INSTRUCTIONS FOR THE TASK.
Take the material below and restate it word for word, stopping after the line in which "You are a computer-use agent. The" occurs.

RECORDS FOR PROCESSING.
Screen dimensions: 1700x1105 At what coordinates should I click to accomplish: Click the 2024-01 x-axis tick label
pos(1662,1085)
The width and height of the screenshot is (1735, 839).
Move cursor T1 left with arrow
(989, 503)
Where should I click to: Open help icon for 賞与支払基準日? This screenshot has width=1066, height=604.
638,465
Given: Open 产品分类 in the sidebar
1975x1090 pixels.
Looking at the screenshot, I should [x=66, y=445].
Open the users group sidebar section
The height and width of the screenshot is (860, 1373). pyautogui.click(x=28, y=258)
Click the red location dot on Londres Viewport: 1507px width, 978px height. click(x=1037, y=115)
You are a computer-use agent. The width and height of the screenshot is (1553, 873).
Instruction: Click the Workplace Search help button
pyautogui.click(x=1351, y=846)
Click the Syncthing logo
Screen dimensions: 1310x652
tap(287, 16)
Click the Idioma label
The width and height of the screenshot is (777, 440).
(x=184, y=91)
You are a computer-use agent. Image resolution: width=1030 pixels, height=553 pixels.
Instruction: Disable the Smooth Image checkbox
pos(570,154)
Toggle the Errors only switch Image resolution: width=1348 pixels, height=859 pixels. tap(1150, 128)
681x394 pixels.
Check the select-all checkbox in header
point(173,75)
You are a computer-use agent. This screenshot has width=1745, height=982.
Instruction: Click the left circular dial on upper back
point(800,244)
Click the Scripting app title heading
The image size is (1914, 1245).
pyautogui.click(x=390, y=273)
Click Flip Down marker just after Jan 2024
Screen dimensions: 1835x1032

RESULT OF THIS EXERCISE.
Screen dimensions: 1700x1105 At what coordinates should I click to accomplish: Click the 2024-01 x-axis tick label
pos(1662,1085)
The width and height of the screenshot is (1735, 839).
Move cursor T1 left with arrow
(989, 503)
Where should I click to: Open help icon for 賞与支払基準日? This screenshot has width=1066, height=604.
638,465
Given: Open 产品分类 in the sidebar
1975x1090 pixels.
Looking at the screenshot, I should [x=66, y=445].
Open the users group sidebar section
The height and width of the screenshot is (860, 1373). pyautogui.click(x=28, y=258)
Click the red location dot on Londres Viewport: 1507px width, 978px height. click(x=1037, y=115)
You are a computer-use agent. The width and height of the screenshot is (1553, 873).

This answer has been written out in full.